> [Task objective] Output the data once more, exactly as given.

> [Records shown]

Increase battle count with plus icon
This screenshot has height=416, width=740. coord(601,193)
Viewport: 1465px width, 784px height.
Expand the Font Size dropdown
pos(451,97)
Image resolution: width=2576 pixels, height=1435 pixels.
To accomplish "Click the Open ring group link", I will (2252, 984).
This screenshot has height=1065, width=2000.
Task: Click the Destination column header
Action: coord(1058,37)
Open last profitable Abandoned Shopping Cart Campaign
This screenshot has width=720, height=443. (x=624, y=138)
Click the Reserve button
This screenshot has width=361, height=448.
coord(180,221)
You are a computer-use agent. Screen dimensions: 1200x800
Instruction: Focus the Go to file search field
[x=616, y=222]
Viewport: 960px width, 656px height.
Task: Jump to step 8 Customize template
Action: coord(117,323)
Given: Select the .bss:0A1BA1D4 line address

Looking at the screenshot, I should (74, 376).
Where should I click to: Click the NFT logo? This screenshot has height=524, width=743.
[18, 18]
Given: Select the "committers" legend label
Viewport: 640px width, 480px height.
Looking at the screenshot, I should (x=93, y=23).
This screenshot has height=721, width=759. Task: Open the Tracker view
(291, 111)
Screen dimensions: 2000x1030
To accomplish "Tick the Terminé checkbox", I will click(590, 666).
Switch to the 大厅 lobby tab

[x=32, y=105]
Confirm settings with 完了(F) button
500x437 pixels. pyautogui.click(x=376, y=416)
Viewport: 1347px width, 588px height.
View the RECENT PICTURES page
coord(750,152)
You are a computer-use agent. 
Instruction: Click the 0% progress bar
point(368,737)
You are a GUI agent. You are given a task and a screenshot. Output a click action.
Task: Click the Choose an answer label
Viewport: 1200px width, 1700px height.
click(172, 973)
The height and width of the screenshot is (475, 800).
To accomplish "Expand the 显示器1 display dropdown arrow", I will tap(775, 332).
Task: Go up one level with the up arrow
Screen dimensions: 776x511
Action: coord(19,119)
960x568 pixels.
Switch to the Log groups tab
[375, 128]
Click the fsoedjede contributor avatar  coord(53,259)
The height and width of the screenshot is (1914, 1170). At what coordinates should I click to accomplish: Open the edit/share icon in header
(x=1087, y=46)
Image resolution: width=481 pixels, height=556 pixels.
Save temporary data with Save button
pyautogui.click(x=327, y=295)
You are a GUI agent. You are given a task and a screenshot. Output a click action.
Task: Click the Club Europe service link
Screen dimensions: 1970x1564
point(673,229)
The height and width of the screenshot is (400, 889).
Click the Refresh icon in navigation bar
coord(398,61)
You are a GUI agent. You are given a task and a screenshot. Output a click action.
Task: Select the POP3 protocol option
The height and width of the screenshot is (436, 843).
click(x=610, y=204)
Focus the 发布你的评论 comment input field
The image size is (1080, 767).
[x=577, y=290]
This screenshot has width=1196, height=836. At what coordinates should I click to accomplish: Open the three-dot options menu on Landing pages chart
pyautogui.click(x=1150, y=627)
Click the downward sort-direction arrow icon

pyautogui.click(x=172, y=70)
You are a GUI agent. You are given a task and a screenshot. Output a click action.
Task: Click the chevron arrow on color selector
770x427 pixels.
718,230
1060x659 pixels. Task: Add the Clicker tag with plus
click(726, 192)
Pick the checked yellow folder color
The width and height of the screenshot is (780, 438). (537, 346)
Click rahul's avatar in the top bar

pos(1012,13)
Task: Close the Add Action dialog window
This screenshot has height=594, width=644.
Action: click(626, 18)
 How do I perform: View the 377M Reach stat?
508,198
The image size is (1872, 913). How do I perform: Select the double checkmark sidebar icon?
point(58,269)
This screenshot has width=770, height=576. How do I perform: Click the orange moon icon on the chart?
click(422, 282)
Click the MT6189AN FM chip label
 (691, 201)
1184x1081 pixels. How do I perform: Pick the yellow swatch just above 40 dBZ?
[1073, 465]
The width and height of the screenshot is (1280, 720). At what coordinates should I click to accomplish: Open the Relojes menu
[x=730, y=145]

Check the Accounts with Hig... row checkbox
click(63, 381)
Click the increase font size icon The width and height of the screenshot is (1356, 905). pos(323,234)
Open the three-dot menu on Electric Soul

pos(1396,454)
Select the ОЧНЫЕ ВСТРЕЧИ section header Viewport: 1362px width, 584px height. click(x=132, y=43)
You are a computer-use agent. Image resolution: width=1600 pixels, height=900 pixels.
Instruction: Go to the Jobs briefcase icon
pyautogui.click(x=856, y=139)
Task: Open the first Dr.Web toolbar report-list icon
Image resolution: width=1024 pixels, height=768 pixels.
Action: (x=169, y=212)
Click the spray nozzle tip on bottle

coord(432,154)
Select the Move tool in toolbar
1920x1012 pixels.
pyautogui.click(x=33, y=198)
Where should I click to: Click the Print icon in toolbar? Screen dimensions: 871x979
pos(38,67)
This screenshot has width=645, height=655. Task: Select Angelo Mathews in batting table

> [Your solution]
Increase battle count with plus icon
This screenshot has height=416, width=740. coord(601,193)
Viewport: 1465px width, 784px height.
Expand the Font Size dropdown
pos(451,97)
Image resolution: width=2576 pixels, height=1435 pixels.
To accomplish "Click the Open ring group link", I will (2252, 984).
This screenshot has height=1065, width=2000.
Task: Click the Destination column header
Action: coord(1058,37)
Open last profitable Abandoned Shopping Cart Campaign
This screenshot has width=720, height=443. (x=624, y=138)
Click the Reserve button
This screenshot has width=361, height=448.
coord(180,221)
You are a computer-use agent. Screen dimensions: 1200x800
Instruction: Focus the Go to file search field
[x=616, y=222]
Viewport: 960px width, 656px height.
Task: Jump to step 8 Customize template
Action: coord(117,323)
Given: Select the .bss:0A1BA1D4 line address

Looking at the screenshot, I should (74, 376).
Where should I click to: Click the NFT logo? This screenshot has height=524, width=743.
[18, 18]
Given: Select the "committers" legend label
Viewport: 640px width, 480px height.
Looking at the screenshot, I should (x=93, y=23).
This screenshot has height=721, width=759. Task: Open the Tracker view
(291, 111)
Screen dimensions: 2000x1030
To accomplish "Tick the Terminé checkbox", I will click(590, 666).
Switch to the 大厅 lobby tab

[x=32, y=105]
Confirm settings with 完了(F) button
500x437 pixels. pyautogui.click(x=376, y=416)
Viewport: 1347px width, 588px height.
View the RECENT PICTURES page
coord(750,152)
You are a computer-use agent. 
Instruction: Click the 0% progress bar
point(368,737)
You are a GUI agent. You are given a task and a screenshot. Output a click action.
Task: Click the Choose an answer label
Viewport: 1200px width, 1700px height.
click(172, 973)
The height and width of the screenshot is (475, 800).
To accomplish "Expand the 显示器1 display dropdown arrow", I will tap(775, 332).
Task: Go up one level with the up arrow
Screen dimensions: 776x511
Action: coord(19,119)
960x568 pixels.
Switch to the Log groups tab
[375, 128]
Click the fsoedjede contributor avatar  coord(53,259)
The height and width of the screenshot is (1914, 1170). At what coordinates should I click to accomplish: Open the edit/share icon in header
(x=1087, y=46)
Image resolution: width=481 pixels, height=556 pixels.
Save temporary data with Save button
pyautogui.click(x=327, y=295)
You are a GUI agent. You are given a task and a screenshot. Output a click action.
Task: Click the Club Europe service link
Screen dimensions: 1970x1564
point(673,229)
The height and width of the screenshot is (400, 889).
Click the Refresh icon in navigation bar
coord(398,61)
You are a GUI agent. You are given a task and a screenshot. Output a click action.
Task: Select the POP3 protocol option
The height and width of the screenshot is (436, 843).
click(x=610, y=204)
Focus the 发布你的评论 comment input field
The image size is (1080, 767).
[x=577, y=290]
This screenshot has width=1196, height=836. At what coordinates should I click to accomplish: Open the three-dot options menu on Landing pages chart
pyautogui.click(x=1150, y=627)
Click the downward sort-direction arrow icon

pyautogui.click(x=172, y=70)
You are a GUI agent. You are given a task and a screenshot. Output a click action.
Task: Click the chevron arrow on color selector
770x427 pixels.
718,230
1060x659 pixels. Task: Add the Clicker tag with plus
click(726, 192)
Pick the checked yellow folder color
The width and height of the screenshot is (780, 438). (537, 346)
Click rahul's avatar in the top bar

pos(1012,13)
Task: Close the Add Action dialog window
This screenshot has height=594, width=644.
Action: click(626, 18)
 How do I perform: View the 377M Reach stat?
508,198
The image size is (1872, 913). How do I perform: Select the double checkmark sidebar icon?
point(58,269)
This screenshot has width=770, height=576. How do I perform: Click the orange moon icon on the chart?
click(422, 282)
Click the MT6189AN FM chip label
 (691, 201)
1184x1081 pixels. How do I perform: Pick the yellow swatch just above 40 dBZ?
[1073, 465]
The width and height of the screenshot is (1280, 720). At what coordinates should I click to accomplish: Open the Relojes menu
[x=730, y=145]

Check the Accounts with Hig... row checkbox
click(63, 381)
Click the increase font size icon The width and height of the screenshot is (1356, 905). pos(323,234)
Open the three-dot menu on Electric Soul

pos(1396,454)
Select the ОЧНЫЕ ВСТРЕЧИ section header Viewport: 1362px width, 584px height. click(x=132, y=43)
You are a computer-use agent. Image resolution: width=1600 pixels, height=900 pixels.
Instruction: Go to the Jobs briefcase icon
pyautogui.click(x=856, y=139)
Task: Open the first Dr.Web toolbar report-list icon
Image resolution: width=1024 pixels, height=768 pixels.
Action: (x=169, y=212)
Click the spray nozzle tip on bottle

coord(432,154)
Select the Move tool in toolbar
1920x1012 pixels.
pyautogui.click(x=33, y=198)
Where should I click to: Click the Print icon in toolbar? Screen dimensions: 871x979
pos(38,67)
This screenshot has width=645, height=655. Task: Select Angelo Mathews in batting table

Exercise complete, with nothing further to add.